Politisch ist dann aber trotz allem das Thema der Homosexualität. Und deswegen war Gabunia dann im vergangenen Jahr auch ein Gast auf dem Berliner Literaturfestival Queer*East, wo Autoren beispielweise aus Russland, der Ukraine und der Türkei darüber berichtet haben, unter welchen Voraussetzungen sie über queere Themen in Ländern schreiben, in denen Homosexualität gesellschaftlich geächtet ist. Unter diesem Aspekt lässt sich auch Farben der Nacht lesen.
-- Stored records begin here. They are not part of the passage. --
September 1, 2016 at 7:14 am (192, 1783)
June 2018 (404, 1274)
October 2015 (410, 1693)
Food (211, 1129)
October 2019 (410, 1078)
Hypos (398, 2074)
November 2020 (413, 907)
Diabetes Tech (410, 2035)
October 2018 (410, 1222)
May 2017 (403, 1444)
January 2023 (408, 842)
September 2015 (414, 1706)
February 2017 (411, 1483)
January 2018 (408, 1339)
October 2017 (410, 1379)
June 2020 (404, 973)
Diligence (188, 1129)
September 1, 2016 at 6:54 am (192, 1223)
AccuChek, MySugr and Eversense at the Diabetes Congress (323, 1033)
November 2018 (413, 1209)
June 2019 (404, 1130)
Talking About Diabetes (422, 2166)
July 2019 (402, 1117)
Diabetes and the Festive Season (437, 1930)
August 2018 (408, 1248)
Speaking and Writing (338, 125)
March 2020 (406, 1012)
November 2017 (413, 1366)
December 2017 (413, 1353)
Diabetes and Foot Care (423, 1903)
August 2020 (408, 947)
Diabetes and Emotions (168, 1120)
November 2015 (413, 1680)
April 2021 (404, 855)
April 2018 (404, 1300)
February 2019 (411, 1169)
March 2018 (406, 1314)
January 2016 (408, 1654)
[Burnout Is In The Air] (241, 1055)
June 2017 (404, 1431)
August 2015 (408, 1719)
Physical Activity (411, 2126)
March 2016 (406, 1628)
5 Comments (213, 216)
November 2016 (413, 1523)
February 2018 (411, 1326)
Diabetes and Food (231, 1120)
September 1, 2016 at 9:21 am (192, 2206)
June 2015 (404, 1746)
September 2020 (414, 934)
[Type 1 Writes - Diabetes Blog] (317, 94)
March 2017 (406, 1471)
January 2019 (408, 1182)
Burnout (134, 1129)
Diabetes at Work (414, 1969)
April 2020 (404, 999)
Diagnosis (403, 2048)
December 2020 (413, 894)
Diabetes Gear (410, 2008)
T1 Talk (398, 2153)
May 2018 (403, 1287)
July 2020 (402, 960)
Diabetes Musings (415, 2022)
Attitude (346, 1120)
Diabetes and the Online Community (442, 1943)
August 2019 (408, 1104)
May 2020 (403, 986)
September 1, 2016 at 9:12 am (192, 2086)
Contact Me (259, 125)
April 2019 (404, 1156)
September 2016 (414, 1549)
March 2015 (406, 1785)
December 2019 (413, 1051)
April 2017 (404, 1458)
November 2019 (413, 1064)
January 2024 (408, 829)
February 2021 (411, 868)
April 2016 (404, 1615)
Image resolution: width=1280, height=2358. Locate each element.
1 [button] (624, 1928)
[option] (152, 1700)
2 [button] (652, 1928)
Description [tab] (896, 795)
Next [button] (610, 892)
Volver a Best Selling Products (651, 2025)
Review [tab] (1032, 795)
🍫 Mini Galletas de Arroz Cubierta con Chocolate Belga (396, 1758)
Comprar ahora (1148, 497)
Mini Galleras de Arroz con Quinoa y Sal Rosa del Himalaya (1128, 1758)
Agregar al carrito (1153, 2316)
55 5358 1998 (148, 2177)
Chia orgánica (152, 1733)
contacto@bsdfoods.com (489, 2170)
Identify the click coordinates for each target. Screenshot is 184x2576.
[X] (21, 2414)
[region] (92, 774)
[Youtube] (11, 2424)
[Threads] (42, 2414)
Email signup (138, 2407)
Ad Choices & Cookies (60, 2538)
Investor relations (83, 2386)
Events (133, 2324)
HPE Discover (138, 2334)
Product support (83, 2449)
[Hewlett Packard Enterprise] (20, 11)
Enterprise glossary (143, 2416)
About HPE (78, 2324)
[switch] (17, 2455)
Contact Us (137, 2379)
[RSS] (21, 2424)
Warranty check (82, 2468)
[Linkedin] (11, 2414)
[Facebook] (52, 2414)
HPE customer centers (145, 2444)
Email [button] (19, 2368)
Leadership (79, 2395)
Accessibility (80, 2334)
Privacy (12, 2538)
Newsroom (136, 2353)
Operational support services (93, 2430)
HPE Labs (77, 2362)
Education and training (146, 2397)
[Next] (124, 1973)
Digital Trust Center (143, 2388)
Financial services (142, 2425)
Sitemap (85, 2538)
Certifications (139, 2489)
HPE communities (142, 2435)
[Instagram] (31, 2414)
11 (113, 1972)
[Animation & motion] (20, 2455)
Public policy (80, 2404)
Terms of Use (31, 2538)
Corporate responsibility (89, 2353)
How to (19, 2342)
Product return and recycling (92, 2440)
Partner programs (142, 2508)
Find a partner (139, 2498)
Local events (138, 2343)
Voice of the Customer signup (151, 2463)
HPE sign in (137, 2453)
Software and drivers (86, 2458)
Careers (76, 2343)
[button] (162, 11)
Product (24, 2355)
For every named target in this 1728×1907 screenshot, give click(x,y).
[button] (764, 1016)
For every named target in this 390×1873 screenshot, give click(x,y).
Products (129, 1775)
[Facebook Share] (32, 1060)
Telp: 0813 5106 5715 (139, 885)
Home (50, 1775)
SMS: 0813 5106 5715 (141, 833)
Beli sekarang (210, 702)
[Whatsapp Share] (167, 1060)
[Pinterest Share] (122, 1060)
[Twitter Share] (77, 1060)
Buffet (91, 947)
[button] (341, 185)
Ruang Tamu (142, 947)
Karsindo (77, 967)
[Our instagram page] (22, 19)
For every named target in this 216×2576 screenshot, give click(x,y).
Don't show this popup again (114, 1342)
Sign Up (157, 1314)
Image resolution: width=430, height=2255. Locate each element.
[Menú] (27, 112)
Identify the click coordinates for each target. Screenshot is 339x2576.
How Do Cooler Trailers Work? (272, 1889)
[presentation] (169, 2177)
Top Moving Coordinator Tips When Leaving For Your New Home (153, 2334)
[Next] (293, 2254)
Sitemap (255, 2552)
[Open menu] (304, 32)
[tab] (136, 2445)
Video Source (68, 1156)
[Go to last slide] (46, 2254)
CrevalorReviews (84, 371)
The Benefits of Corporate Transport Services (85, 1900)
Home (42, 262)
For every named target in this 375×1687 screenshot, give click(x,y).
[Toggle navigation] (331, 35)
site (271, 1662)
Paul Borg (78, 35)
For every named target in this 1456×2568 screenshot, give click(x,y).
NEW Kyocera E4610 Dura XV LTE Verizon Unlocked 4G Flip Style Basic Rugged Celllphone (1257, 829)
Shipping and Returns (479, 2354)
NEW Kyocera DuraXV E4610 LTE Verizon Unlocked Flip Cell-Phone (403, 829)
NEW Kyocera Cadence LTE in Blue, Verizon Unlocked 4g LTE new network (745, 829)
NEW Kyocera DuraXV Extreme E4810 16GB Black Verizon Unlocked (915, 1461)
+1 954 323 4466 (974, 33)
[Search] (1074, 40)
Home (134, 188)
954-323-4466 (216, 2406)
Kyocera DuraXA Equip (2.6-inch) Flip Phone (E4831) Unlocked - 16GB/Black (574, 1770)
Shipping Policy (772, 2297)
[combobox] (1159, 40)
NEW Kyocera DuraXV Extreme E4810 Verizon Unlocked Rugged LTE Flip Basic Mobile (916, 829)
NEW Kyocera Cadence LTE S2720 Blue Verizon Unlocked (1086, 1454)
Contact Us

Surab kann seine Abscheu oft nur schwer verstecken, während er das sich vor ihm abspielende Beziehungsdrama beobachtet, sich aber nach und nach mit den fremden Männern identifizieren kann. Dabei handelt es sich auch um eine geschickte Strategie, um feindlich eingestellte Leser nach und nach mit einer ihnen fremden Perspektive zu konfrontieren. Als Leser stellt man sich aber natürlich auch die Frage, wieso Surab die beiden Männer derart obsessiv beobachtet. Ist es die Langeweile oder vielleicht doch ein verstecktes Begehren, welches ihn antreibt? Selbst die Figur Tina kann man – wenn man denn will – queer deuten. Ich-Erzähler bieten ja immer Identifikationspotential mit ihren Autoren und schon Proust hat in seinen Texten aus den Männern in seinem Leben Frauen gemacht.

Ganz zum Schluss dieses kleinen, aber feinen Buches kommt Schotiko zu Wort, der junge Mann, der von seinem Liebhaber getötet wird: „Also, soll er nur stehen und schauen.“ Seinen Kritikern kann man nur herausfordernd entgegentreten.